[SET TASK] Copy the material below verbatim, starting at its first line and ending with the line that contains "pos(1407,28)", that line included.

Element and text location data
****

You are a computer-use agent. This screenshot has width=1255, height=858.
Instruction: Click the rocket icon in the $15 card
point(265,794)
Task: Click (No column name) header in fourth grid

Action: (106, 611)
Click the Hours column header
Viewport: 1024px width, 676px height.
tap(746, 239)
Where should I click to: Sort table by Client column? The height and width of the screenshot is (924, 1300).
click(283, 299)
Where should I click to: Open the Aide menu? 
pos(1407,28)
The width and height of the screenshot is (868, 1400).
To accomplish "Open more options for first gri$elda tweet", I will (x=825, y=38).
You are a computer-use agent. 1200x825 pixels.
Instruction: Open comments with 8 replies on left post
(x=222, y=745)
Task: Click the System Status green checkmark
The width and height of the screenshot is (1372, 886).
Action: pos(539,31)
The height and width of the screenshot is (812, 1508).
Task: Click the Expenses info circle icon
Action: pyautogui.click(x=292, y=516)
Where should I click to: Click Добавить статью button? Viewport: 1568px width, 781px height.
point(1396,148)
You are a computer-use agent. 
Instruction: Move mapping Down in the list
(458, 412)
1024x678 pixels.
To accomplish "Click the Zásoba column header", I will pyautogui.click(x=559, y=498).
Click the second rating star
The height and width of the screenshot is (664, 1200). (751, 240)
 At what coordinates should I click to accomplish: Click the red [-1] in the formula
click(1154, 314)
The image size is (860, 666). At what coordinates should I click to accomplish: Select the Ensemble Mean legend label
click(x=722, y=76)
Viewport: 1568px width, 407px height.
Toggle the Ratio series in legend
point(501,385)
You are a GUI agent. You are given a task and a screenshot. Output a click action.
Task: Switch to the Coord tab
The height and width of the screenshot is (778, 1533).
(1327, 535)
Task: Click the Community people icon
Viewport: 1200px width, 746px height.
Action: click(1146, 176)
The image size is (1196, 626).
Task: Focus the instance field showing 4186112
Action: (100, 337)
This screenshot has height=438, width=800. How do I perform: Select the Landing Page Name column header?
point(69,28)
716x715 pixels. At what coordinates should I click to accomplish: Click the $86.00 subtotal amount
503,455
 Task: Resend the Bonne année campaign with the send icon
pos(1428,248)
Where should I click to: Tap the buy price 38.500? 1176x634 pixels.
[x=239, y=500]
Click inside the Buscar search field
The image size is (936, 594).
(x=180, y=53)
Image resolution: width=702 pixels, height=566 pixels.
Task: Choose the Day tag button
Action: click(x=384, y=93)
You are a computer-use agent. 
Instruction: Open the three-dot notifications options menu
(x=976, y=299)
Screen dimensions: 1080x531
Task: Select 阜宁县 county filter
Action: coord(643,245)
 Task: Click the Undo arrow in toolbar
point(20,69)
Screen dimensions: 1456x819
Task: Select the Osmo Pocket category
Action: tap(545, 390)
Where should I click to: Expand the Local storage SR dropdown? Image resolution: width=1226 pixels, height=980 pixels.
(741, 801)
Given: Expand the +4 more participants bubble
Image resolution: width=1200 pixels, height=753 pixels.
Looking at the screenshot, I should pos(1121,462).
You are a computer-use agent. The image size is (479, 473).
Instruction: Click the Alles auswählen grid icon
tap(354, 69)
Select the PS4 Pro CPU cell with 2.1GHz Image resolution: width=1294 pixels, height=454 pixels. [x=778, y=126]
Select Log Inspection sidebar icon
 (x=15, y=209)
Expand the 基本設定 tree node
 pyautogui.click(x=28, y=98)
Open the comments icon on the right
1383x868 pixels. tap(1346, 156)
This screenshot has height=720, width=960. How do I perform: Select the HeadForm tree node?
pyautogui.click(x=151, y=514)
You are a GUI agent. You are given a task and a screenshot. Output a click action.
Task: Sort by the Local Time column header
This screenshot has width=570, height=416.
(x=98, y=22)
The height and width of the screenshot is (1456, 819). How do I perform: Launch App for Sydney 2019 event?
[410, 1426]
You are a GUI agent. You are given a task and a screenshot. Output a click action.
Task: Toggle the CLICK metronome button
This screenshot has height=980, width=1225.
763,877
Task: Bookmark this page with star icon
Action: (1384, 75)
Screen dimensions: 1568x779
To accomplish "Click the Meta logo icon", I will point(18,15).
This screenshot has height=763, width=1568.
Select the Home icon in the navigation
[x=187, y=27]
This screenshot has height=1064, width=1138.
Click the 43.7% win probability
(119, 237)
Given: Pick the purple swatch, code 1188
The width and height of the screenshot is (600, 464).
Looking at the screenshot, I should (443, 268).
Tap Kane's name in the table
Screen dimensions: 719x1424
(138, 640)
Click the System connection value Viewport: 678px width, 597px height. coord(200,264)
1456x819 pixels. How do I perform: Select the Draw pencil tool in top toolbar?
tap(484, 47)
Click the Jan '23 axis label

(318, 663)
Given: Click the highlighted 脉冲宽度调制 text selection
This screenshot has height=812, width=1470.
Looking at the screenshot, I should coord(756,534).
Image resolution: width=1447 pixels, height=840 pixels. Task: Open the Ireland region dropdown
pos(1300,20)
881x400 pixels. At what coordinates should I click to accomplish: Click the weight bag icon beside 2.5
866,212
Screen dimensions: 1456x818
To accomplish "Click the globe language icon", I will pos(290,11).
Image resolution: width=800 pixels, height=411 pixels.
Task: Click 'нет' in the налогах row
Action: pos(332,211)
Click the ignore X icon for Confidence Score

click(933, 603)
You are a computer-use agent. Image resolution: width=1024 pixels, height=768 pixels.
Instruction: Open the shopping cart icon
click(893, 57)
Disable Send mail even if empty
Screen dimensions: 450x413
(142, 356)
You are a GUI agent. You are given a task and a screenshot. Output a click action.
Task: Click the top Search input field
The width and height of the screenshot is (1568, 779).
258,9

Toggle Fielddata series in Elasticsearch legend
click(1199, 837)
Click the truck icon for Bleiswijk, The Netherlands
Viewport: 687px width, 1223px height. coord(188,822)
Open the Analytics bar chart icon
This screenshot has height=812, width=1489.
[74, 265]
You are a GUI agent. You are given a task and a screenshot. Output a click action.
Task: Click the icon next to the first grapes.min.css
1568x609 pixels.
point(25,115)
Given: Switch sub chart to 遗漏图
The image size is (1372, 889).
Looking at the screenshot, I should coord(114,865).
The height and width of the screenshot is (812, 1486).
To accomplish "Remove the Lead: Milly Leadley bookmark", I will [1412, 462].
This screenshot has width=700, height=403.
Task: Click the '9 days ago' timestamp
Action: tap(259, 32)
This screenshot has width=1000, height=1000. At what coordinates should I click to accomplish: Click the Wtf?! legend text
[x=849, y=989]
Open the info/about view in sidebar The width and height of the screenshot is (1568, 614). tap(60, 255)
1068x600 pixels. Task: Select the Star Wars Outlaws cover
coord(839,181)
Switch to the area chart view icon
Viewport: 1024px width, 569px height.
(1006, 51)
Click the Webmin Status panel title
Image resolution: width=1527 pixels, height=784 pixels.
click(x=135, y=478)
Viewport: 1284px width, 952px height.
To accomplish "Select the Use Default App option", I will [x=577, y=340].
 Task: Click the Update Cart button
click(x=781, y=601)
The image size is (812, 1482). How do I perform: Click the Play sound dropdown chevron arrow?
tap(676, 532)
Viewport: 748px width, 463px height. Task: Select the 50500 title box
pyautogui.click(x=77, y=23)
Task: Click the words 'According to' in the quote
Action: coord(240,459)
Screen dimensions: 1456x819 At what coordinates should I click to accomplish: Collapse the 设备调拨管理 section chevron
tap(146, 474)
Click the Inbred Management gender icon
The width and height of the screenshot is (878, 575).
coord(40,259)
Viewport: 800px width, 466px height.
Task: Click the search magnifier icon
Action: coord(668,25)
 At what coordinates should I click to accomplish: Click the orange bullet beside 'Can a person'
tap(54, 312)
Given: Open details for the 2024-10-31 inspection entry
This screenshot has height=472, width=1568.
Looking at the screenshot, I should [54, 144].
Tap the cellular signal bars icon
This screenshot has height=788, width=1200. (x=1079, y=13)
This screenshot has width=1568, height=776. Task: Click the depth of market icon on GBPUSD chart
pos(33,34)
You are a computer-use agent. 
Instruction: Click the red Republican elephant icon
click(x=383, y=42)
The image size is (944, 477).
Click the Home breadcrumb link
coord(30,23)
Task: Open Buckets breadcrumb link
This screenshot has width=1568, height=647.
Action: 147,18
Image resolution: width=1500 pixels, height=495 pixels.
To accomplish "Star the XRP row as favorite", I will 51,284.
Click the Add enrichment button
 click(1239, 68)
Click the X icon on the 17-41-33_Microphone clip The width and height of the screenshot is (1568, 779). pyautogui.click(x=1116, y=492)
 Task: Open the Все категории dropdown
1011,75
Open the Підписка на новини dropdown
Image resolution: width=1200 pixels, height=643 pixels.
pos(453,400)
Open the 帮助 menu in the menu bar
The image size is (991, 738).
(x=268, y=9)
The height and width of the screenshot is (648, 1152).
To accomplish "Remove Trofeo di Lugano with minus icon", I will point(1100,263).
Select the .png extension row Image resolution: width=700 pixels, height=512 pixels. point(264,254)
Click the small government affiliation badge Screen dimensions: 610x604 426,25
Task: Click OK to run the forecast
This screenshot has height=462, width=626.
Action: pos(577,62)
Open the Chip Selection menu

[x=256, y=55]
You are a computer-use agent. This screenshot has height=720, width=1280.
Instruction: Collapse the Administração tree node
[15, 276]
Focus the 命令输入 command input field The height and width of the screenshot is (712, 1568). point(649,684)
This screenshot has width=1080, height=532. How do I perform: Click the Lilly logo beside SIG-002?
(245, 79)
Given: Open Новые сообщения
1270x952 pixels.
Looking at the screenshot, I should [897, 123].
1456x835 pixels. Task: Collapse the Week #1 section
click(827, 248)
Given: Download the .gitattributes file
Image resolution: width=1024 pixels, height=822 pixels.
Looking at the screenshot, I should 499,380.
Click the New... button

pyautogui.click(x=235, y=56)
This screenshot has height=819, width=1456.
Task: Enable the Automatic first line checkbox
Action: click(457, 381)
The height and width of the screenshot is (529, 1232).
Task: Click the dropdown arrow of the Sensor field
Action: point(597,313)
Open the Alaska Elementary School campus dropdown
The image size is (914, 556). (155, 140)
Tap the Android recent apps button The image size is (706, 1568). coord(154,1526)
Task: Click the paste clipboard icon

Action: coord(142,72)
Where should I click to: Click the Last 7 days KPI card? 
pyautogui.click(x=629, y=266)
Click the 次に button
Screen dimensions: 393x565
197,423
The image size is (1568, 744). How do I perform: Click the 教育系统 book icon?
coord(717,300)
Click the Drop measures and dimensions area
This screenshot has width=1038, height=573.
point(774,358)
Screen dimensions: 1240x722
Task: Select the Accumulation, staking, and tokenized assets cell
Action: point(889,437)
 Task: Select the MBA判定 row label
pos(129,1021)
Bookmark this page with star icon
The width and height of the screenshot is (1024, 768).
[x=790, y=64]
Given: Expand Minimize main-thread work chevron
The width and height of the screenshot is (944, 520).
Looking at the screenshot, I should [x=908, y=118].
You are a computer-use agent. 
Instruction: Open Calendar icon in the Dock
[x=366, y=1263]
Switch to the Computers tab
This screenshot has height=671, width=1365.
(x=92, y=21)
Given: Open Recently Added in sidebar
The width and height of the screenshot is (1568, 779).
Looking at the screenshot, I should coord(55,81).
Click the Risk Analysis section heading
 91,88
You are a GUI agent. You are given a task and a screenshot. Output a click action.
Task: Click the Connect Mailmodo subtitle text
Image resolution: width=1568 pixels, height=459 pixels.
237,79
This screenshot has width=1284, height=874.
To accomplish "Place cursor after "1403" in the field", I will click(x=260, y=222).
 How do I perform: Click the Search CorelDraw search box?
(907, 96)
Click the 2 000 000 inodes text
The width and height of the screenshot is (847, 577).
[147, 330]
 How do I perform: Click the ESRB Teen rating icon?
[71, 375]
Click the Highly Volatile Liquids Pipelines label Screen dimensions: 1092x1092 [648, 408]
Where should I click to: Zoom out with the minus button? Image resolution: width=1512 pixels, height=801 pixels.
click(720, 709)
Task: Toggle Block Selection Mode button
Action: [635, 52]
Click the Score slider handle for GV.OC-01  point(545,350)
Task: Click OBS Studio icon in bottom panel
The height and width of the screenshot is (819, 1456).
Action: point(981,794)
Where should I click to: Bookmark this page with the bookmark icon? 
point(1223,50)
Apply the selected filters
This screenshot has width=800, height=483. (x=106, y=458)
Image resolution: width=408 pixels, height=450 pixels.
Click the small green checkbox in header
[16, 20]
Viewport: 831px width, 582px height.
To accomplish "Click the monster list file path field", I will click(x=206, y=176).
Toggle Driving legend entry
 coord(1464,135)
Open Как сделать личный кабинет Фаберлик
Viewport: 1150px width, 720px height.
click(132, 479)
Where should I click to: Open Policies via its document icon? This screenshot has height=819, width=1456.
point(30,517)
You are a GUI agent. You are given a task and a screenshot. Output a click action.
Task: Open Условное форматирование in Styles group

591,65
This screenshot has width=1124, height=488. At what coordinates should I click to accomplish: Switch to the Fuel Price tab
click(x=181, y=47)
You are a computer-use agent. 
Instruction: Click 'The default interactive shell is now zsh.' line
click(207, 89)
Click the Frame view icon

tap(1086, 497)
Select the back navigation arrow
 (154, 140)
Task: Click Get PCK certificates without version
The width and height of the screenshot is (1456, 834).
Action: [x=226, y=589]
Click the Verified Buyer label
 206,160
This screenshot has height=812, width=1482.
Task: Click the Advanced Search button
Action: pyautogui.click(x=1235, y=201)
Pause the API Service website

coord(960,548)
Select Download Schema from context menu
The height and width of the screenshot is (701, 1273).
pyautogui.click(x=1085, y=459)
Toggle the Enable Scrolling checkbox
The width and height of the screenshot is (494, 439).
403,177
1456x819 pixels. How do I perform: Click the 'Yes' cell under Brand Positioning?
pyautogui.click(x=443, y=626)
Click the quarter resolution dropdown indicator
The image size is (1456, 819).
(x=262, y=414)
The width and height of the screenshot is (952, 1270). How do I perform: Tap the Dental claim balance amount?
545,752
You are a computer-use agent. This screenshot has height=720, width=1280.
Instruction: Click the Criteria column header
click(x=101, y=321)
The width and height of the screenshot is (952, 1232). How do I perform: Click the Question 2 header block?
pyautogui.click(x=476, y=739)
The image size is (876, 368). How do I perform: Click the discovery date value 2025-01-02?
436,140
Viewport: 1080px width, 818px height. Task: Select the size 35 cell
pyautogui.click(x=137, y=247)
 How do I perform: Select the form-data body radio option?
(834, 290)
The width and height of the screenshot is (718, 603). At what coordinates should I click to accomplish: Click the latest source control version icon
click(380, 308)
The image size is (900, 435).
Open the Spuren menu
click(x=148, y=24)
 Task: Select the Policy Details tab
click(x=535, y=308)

****

[THE RESULT]
You are a computer-use agent. This screenshot has width=1255, height=858.
Instruction: Click the rocket icon in the $15 card
point(265,794)
Task: Click (No column name) header in fourth grid

Action: (106, 611)
Click the Hours column header
Viewport: 1024px width, 676px height.
tap(746, 239)
Where should I click to: Sort table by Client column? The height and width of the screenshot is (924, 1300).
click(283, 299)
Where should I click to: Open the Aide menu? 
pos(1407,28)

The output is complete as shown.